As the vaccine needle broke my wife’s skin, I fully expected her to have an anaphylactic reaction. I had her epipen in my pocket and we sat in a waiting area surrounded by EMTs. We had made the decision that given her return to school, vaccination was no longer an option we could avoid. So what happened? Nothing. She got the shot, she felt fine, days went by and nothing happened. Aside from a sore arm, life went on as normal. Of course the risk isn’t over, these vaccines require two shots and recipients report that the second shot can cause fever, chills and muscle aches for 24 to 48 hours. Experts state that this is a normal immune response as the body develops long-term immunity to Covid’s spike protein. Early data from Israel and nursing care facilities around the world show the vaccine is working, preventing both serious illness and spread. When by a stroke of luck I was offered the Moderna vaccine, I jumped at the chance, both to acquire some protection against this virus and to see how the vaccine affected me. Like my wife, I was fine.

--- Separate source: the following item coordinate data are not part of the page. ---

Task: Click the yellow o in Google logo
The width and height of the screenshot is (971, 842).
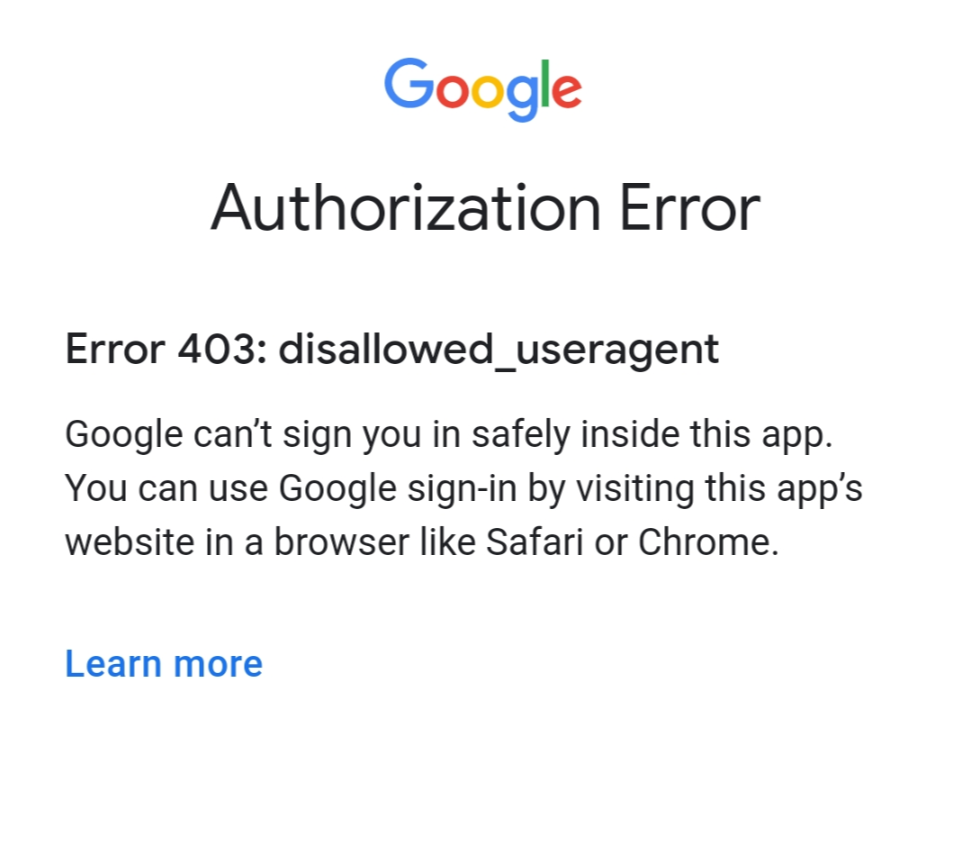Action: tap(487, 92)

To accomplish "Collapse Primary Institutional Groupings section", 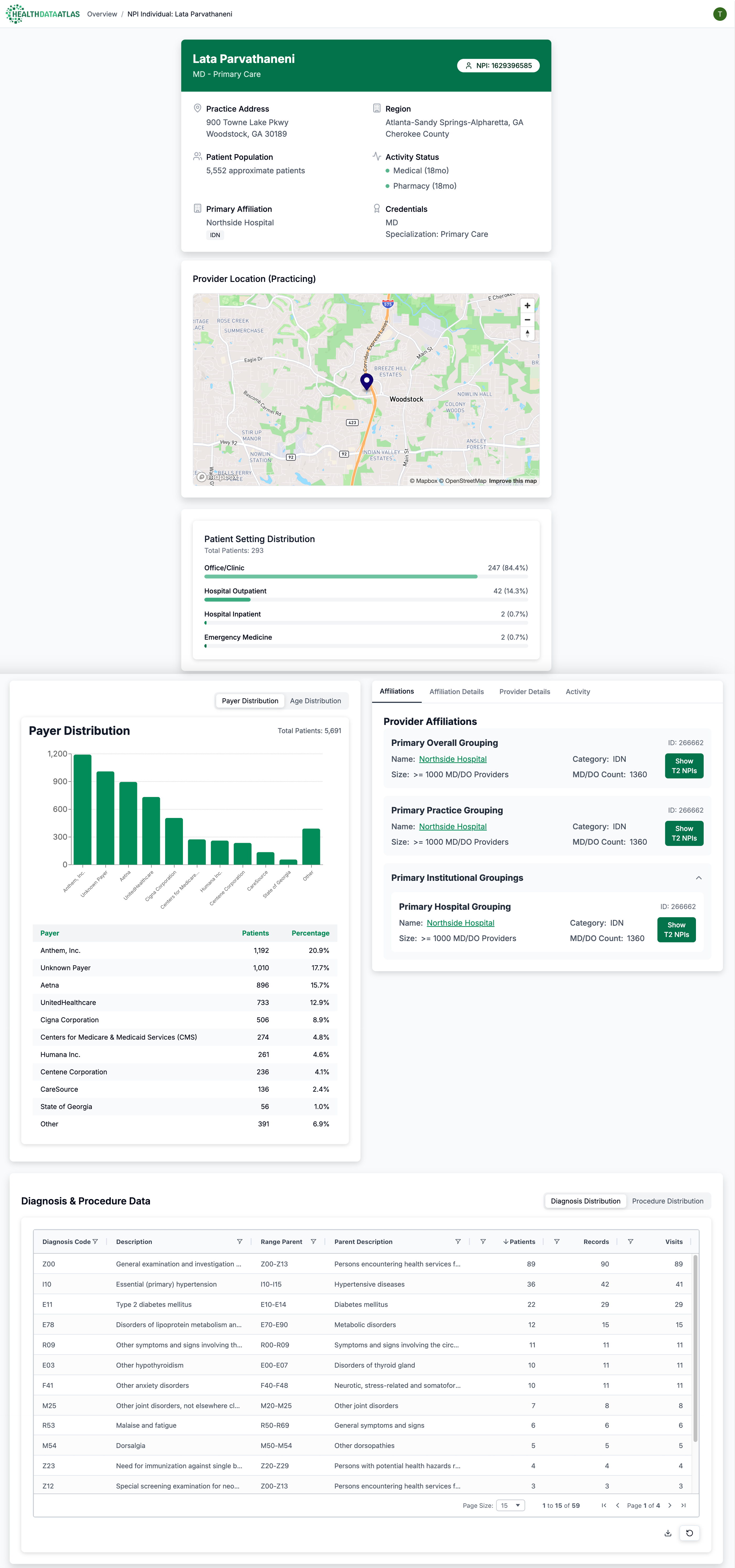I will pos(699,878).
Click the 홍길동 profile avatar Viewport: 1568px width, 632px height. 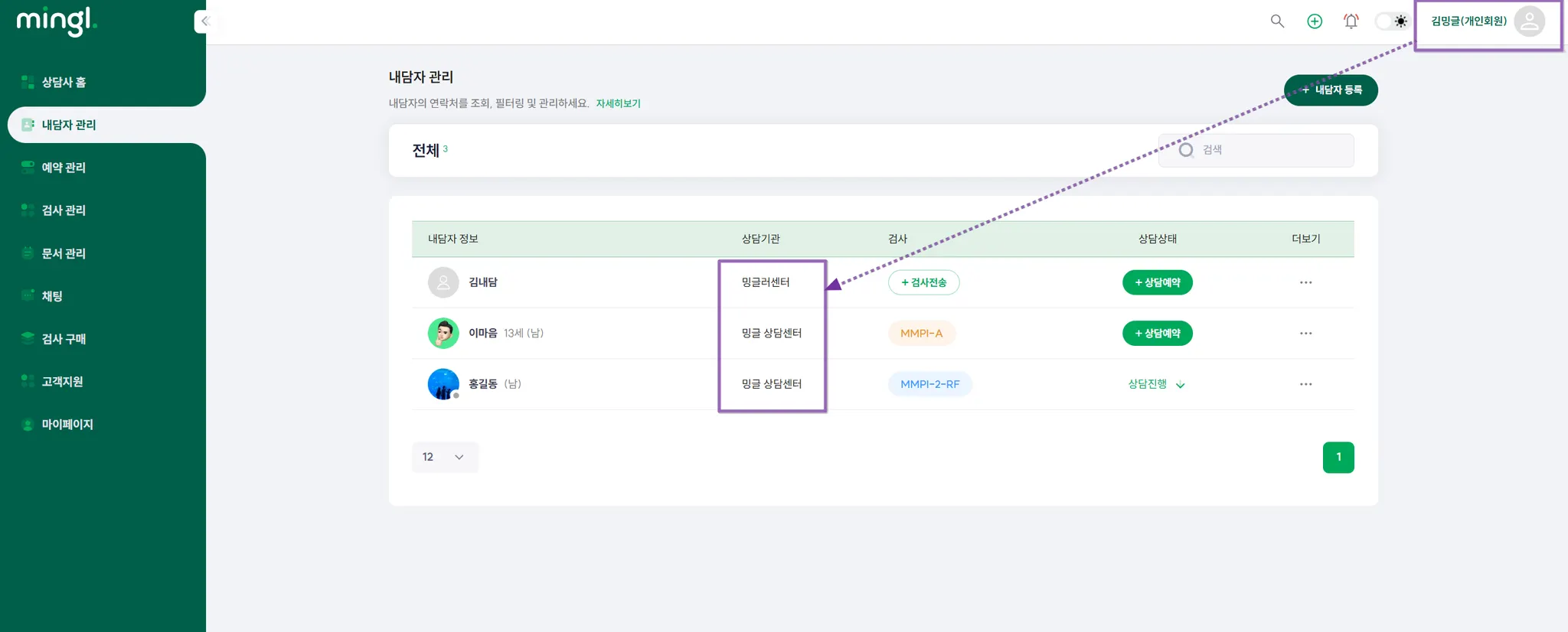pos(443,384)
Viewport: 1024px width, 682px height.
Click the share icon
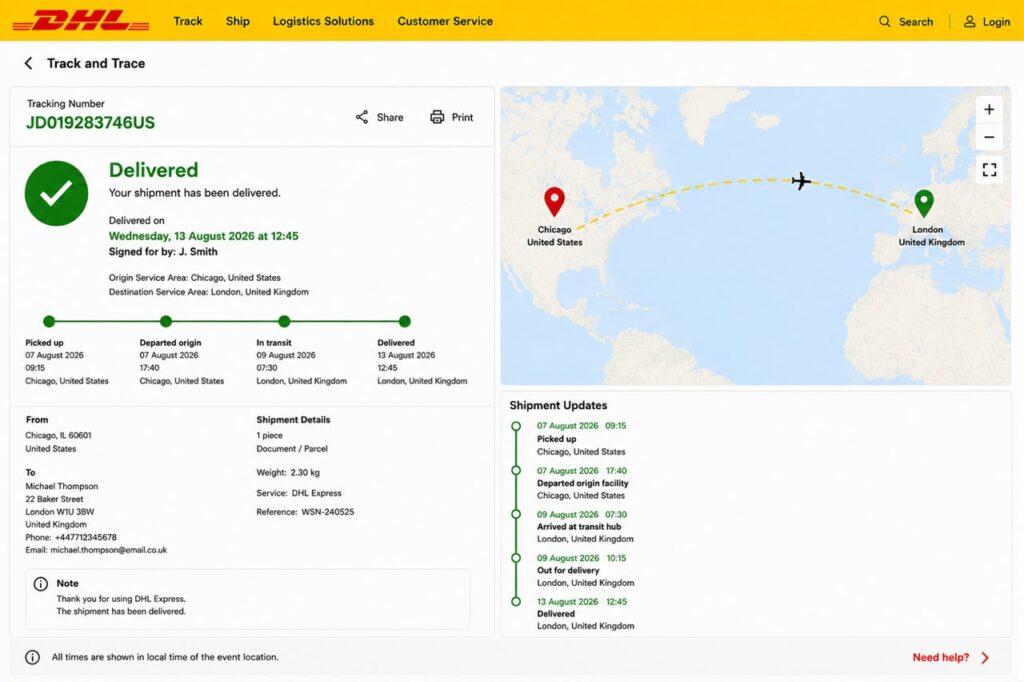click(x=362, y=117)
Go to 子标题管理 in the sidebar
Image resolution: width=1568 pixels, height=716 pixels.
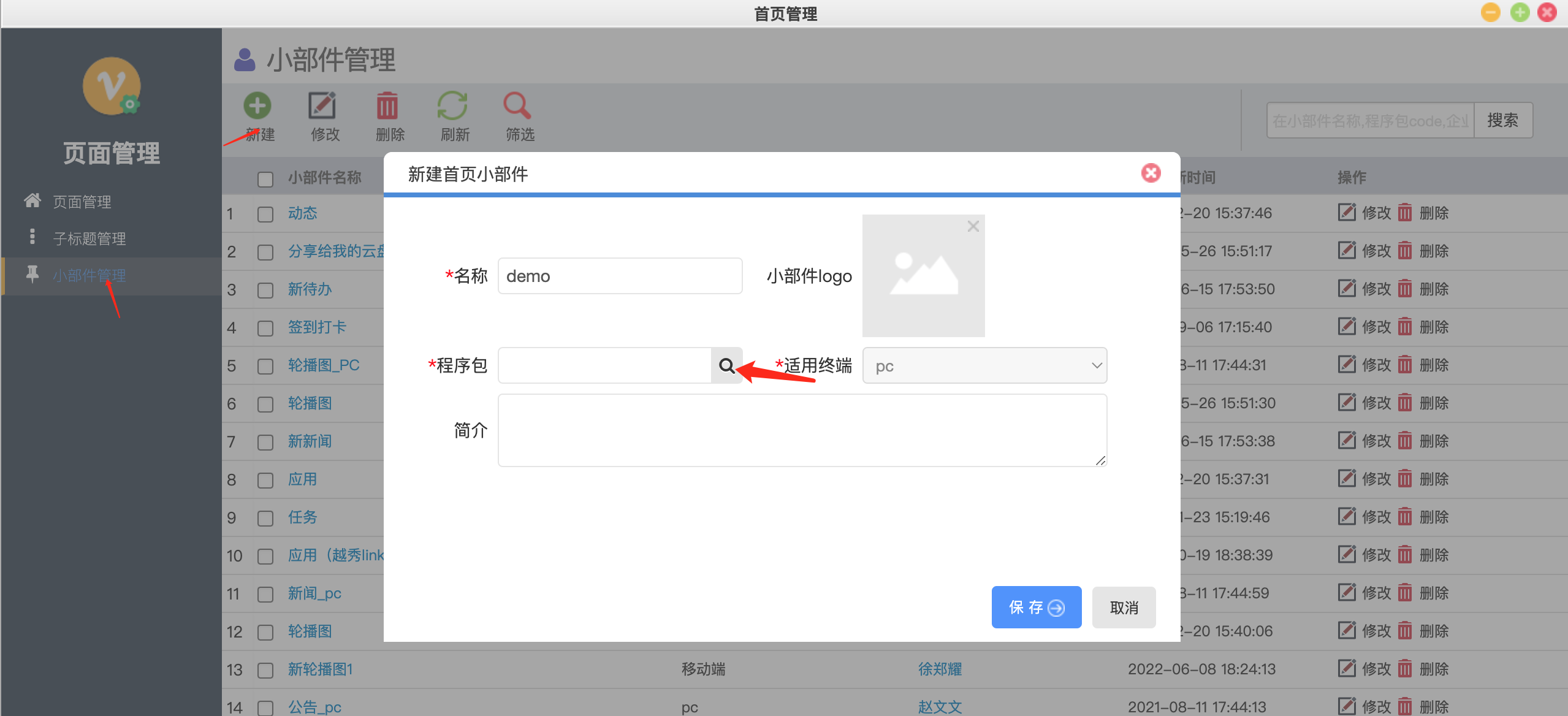pos(89,238)
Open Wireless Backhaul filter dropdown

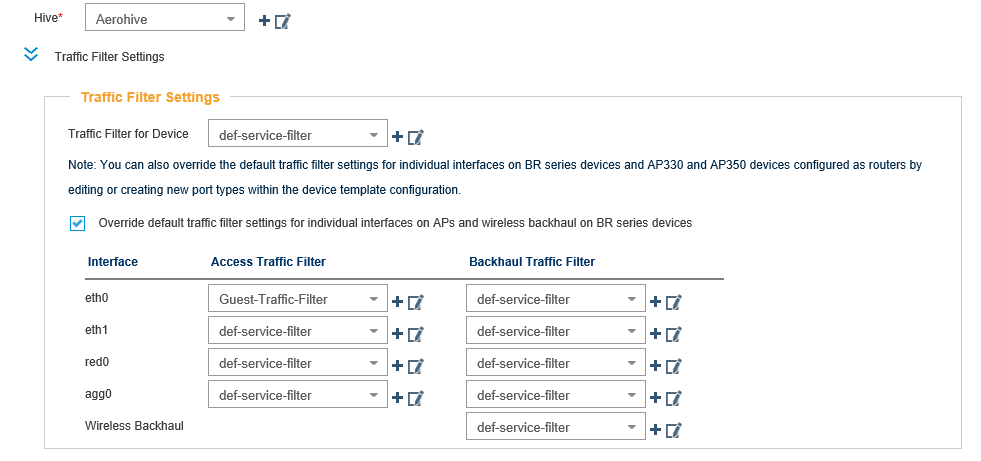point(556,427)
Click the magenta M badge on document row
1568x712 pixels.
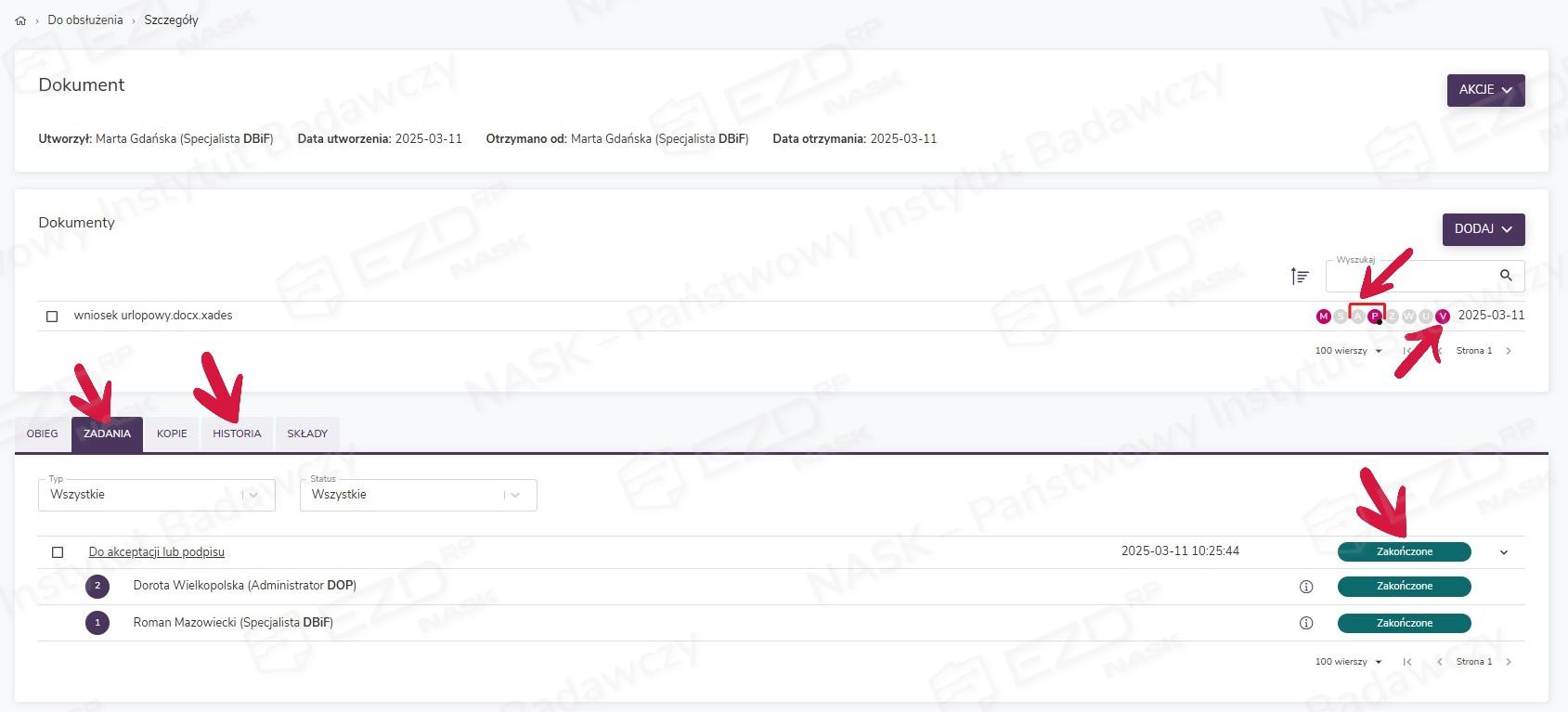(1323, 317)
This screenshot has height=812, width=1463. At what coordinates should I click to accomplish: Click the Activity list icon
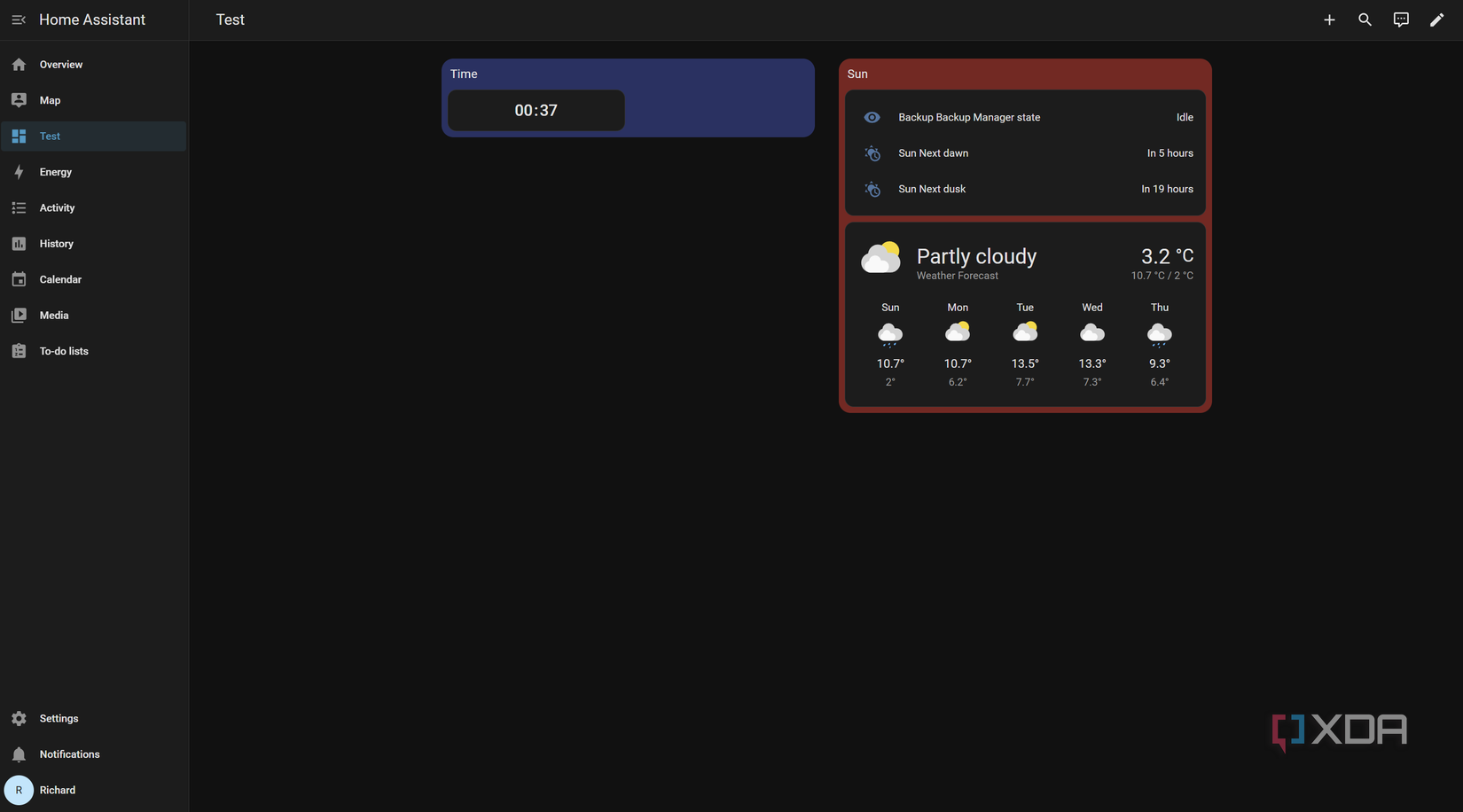click(x=19, y=207)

Of the hundreds of public educators vaccinated locally during the drive, none had any serious reactions and I haven’t heard of any adverse, routine altering side effects. The same public educators that just months ago relied on a cloth mask to protect them from Covid-19 will soon have a 95 percent chance of not getting sick, even if their classroom is filled with Covid positive students. That’s progress, but the medicine only works if you take it. I know that many of us are hesitant about this vaccine, I was one of those people. The internet is full of public discourse and articles that remind us of all pharmaceutical medicine’s great failures and evil deceptions. Those stories are real. However, the victories are real too. Treatments that have essentially cured HIV/AIDS and ended that nightmarish epidemic. Treatments that extend the life of Alzihmer’s patients, and give hope to those diagnosed with previously incurable cancers. Treatments that revolutionized how we treat depression, addiction, and chronic childhood illness. All stand as proof that even for profit medicine can help people, and in some cases end epidemics. Not that long ago, the fear of contracting AIDS was real. It was a death sentence. Left and right, people rushed to primary care doctors for HIV tests, fearing that their life may have been cut short due to a bad decision after a night of drinking. Today, HIV is a manageable condition and HIV patients live normal lives with average lifespans. Within the next few years it’s expected that an HIV vaccine will be available. In 10 years, HIV may be eradicated. Measles, mumps and rubella have all been mostly eradicated. Smallpox is a thing of the past. If we all make the choice to get our jabs and move forward, Covid too will become a thing of the past.